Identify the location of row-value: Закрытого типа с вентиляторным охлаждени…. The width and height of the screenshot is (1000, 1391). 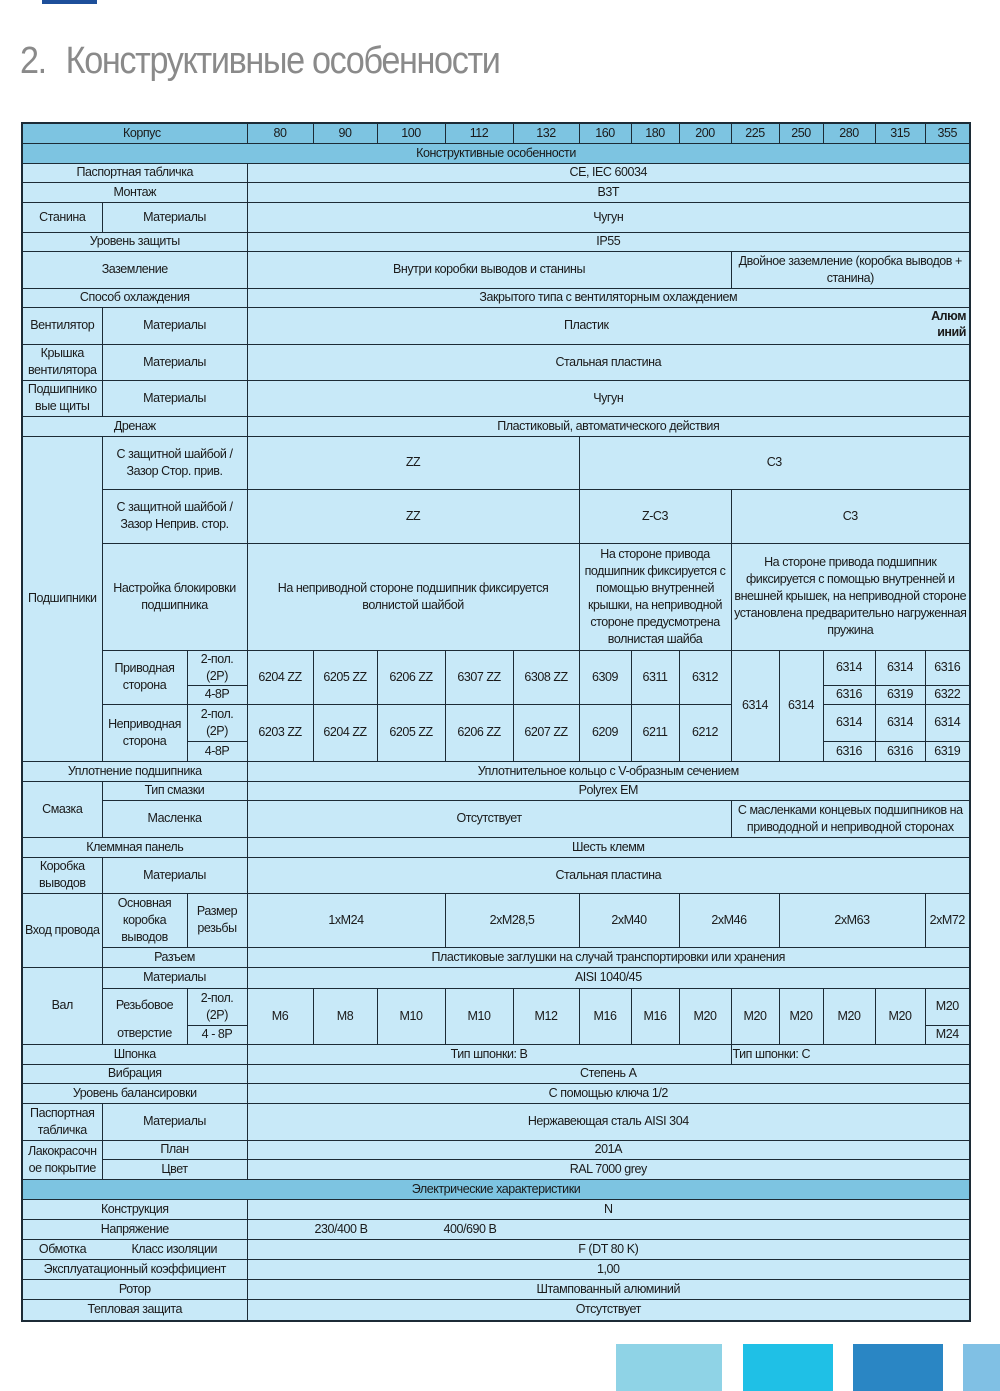
(608, 298).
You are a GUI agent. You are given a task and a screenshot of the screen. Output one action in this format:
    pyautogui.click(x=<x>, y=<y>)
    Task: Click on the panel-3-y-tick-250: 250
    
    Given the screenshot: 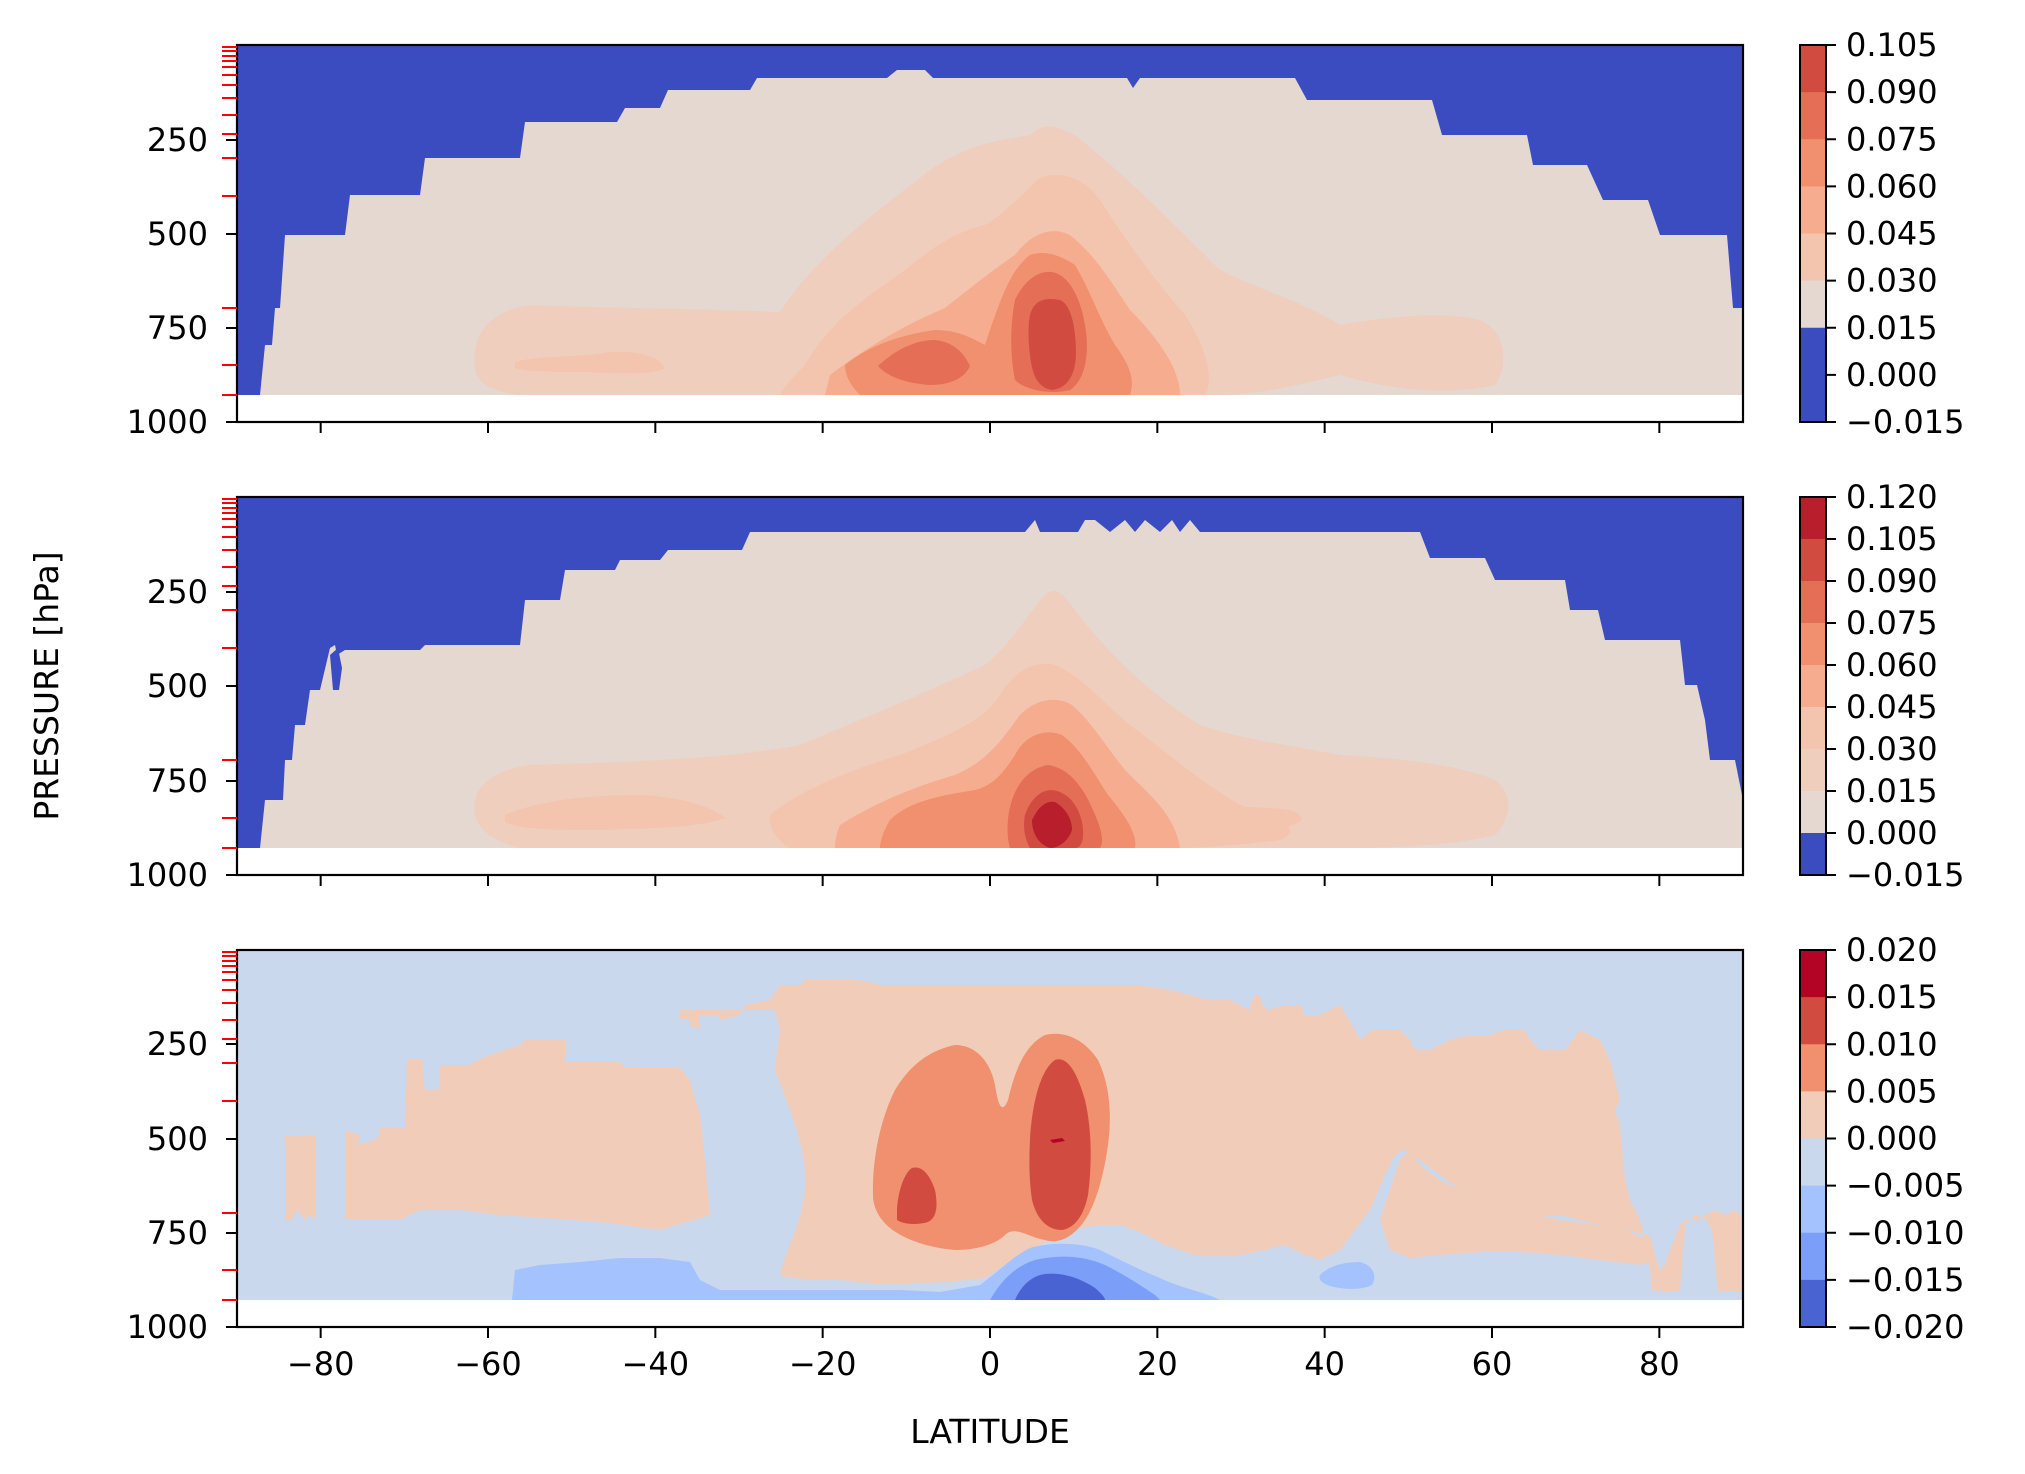 What is the action you would take?
    pyautogui.click(x=178, y=1044)
    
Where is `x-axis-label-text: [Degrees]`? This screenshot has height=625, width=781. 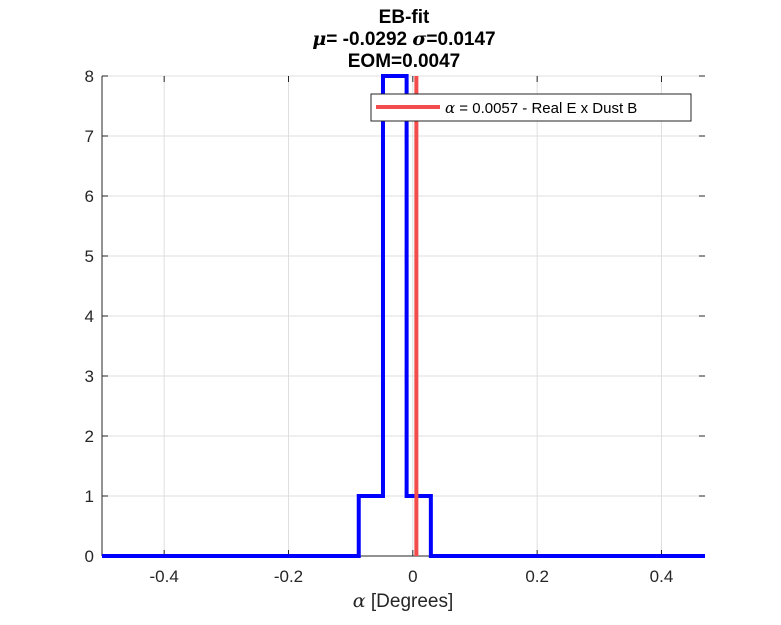
x-axis-label-text: [Degrees] is located at coordinates (410, 602).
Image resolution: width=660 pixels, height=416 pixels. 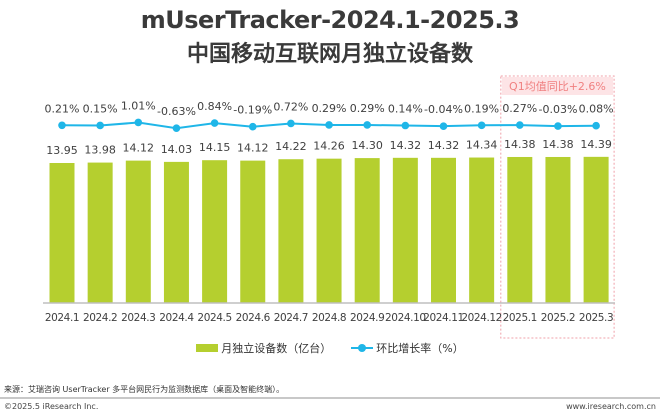 I want to click on line-point-2024.1, so click(x=62, y=126).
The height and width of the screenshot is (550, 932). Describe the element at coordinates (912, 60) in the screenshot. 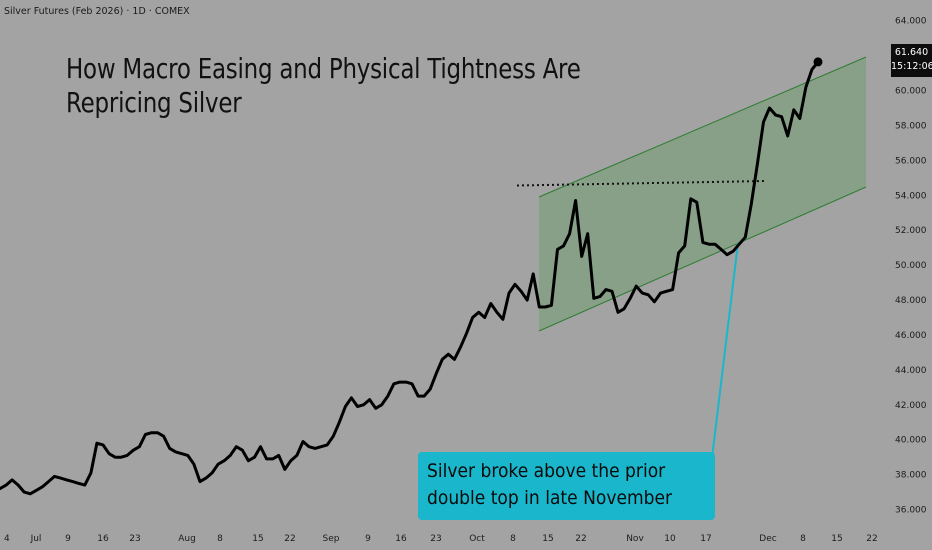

EXERCISE GOAL: Rewrite the records above from their start through the line containing "(608, 298).", with both ends included. Multiply every coordinate in the answers by 2.05 and round to whole numbers, with halves rounded up. Copy the requests unchanged, and leave the pictures out.

ANSWER BOX:
Identify the location of row-value: Закрытого типа с вентиляторным охлаждени…. The width and height of the screenshot is (1000, 1391). 
(1246, 611).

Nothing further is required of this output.